> _PASSAGE GIVEN_:
Psalm 77 goes on to say that the deeds of the Lord will be recalled, remembered, meditated on, and mused over, precisely (one assumes) as the disorientation of the psalmist's experience is held in tension. In this instance, the hand imagery is clearly diaphoric, bringing the nation's tradition, its history, into tension with the "present" reality.

The "strong arm" of God is another stock phrase - often a single word in Hebrew, זְרוֹעַ - that may be evocative of the exodus. In both Exodus 6:6 and 15:16, and several times in Deuteronomy (4:34; 5:15; 7:19, and so on), זְרוֹעַ is employed in connection with the exodus event. It may be that this word is employed elsewhere without necessarily appealing to the exodus event (see Isa. 33:2). But, in several instances, this language, as it is employed in the psalms, does seem to bear the event along with it. In Psalms 77 and 79, the use of the term is provocative:

Psalm 77:15[16]: With your strong arm you redeemed your people,

the descendants of Jacob and Joseph.

As a part of rumination on the Lord's "wonders (פּלִאְֶךָ) from of old" (77:11[12]), this redemption of "the sons of Jacob and Joseph", effected by God's "strong arm", cannot help but remind us of the exodus. Psalm 79 laments the destruction of Jerusalem and the Temple, most likely at the hands of the Babylonians in 587 B.C.E (Hossfeld & Zenger 2005:243; Goldingay 2007:519; Limburg 2000:270; Weiser 1962:544). Following complaint about the Temple, Jerusalem, and the deaths of God's servants, the psalm closes with language evocative of the national history that serves as hopeful appeal:

Psalm 79:11: Let the groans of the prisoner come before you;

according to your great power (כְּגֹדֶל זְרוֹעֲ; lit. "your great strong arm") spare these children of death.

Two verses later, the Psalm takes up further symbolic language,

Then we your people and the flock of your pasture, will give thanks to you forever;

from generation to generation we will recount your praise (Ps. 79:13).

The "groans of the prisoners" and the appeal to the "strong arm", the reference to "children of death" paired with the image of Israel as flock mentioned earlier (common in the Asaphite material, see 74:1; 78:52, 70; 79:13; 80:2 and always redolent of the exodus), combine in potent diaphor; the exodus event, when God heard the plaintive bleating of God's flock, and with a strong arm destroyed the children of Egypt, then leading the children of Israel to freedom and green pastures, is brought to bear in the face of the destruction of the Temple, and the Babylonian exile.10

One last example of "strong arm" as diaphor is from Psalm 71:17-18:

O God, from my youth you have taught me, and I still proclaim your wonders.

So even to old age and gray hairs, O God, do not forsake me,

until I proclaim your might (NRSV; זְרוֹעֲךָ, literally "your strong arm") to all the generations to come.

As in Psalm 79, the combination of "your wonders" נִפְלְאוֹתֶיךָ, the word central to the exodus plague accounts), with the "strong arm", while not a part of any historical recital, is best understood as diaphor, bearing along with the image a closer connection to the historical source domain.

> _LISTED RECORDS_:
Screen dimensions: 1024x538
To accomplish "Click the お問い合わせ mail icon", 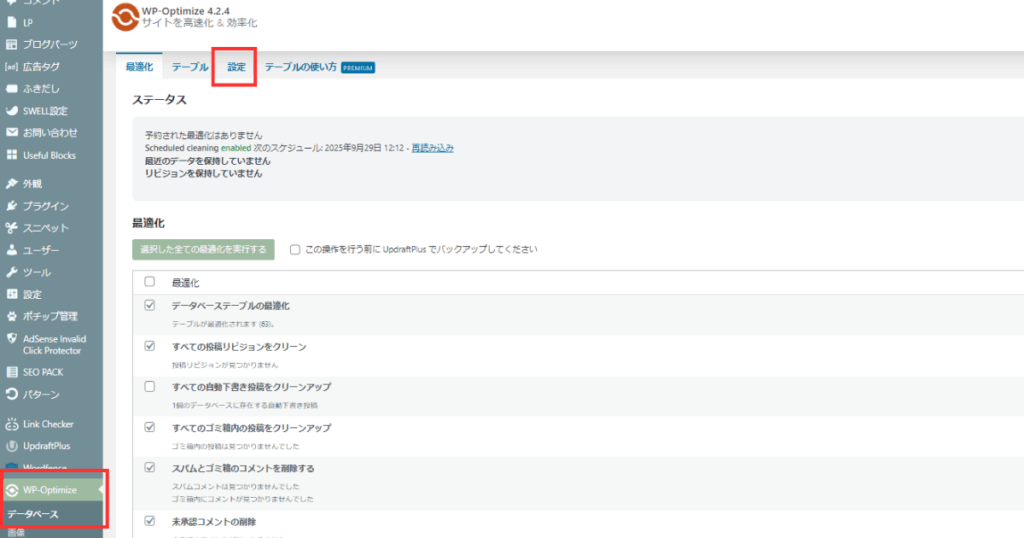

---

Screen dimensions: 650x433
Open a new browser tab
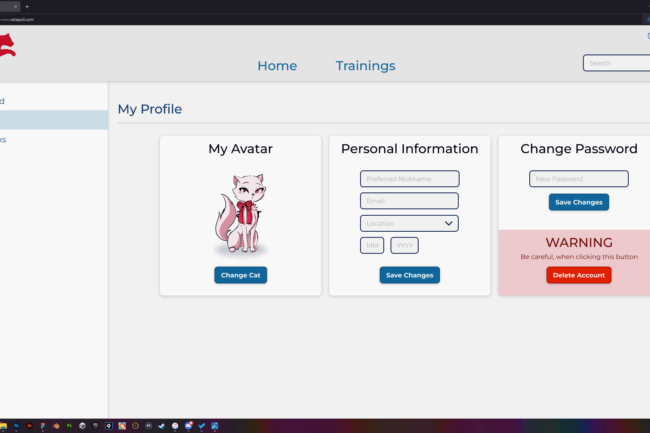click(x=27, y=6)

---

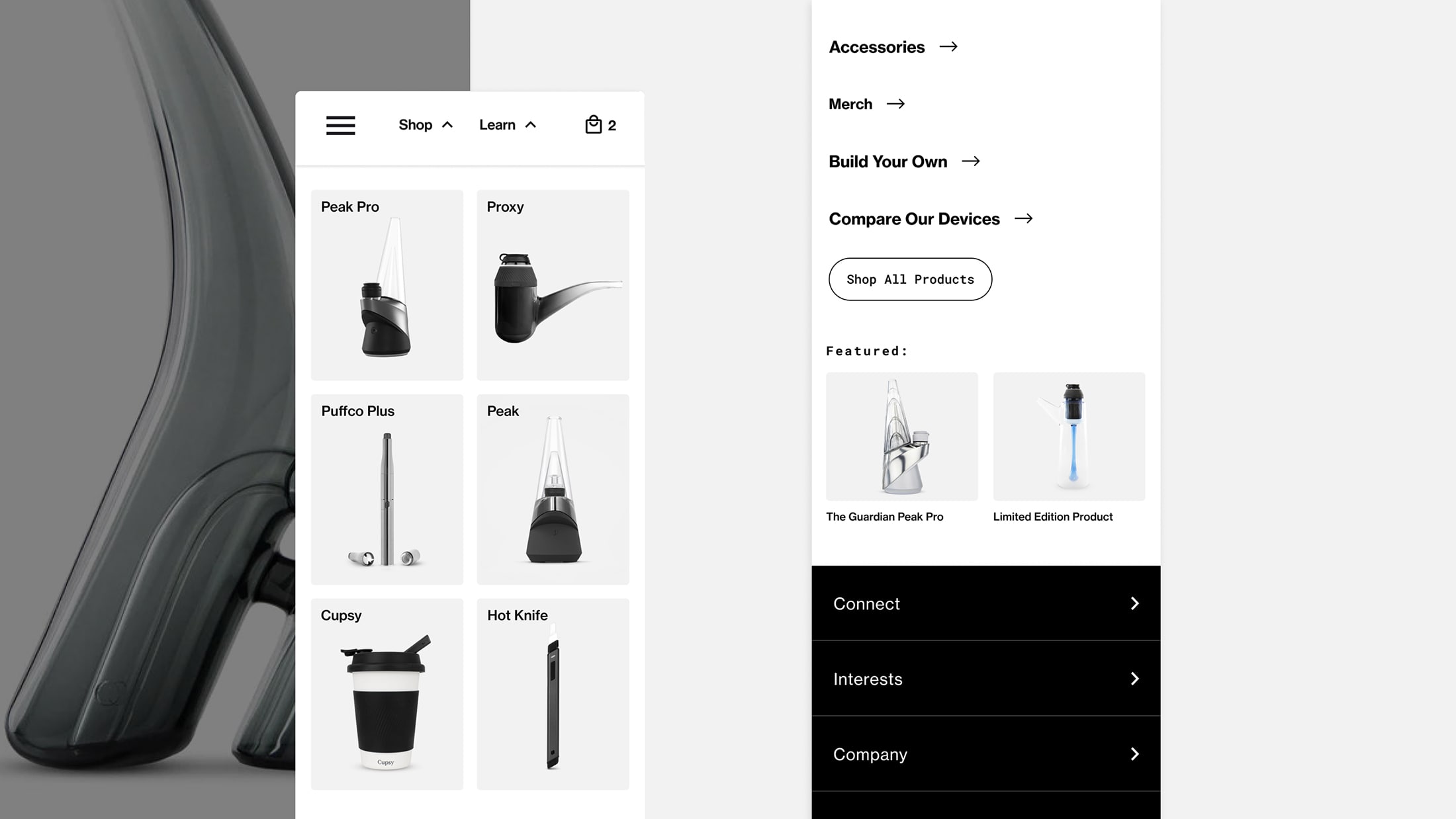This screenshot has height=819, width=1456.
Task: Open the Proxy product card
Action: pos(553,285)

> _WRITTEN TASKS_:
**1.** In the passage on the psalms, begin at the words "One last example" and stop after "generations to come.", reproducing that span with "gray hairs" switched to "white hairs".
**2.** Render this sentence from the passage on the psalms into Spanish: "But, in several instances, this language, as it is employed in the psalms, does seem to bear the event along with it."
**3.** According to the passage on the psalms, what does Psalm 79 lament?
The records come from a source separate from the passage on the psalms.

> _SOLUTIONS TO THE EXERCISE_:
**1.**
One last example of "strong arm" as diaphor is from Psalm 71:17-18:

O God, from my youth you have taught me, and I still proclaim your wonders.

So even to old age and white hairs, O God, do not forsake me,

until I proclaim your might (NRSV; זְרוֹעֲךָ, literally "your strong arm") to all the generations to come.

**2.** Pero, en varios casos, este lenguaje, tal como se emplea en los salmos, sí parece llevar consigo el acontecimiento.

**3.** The destruction of Jerusalem and the Temple.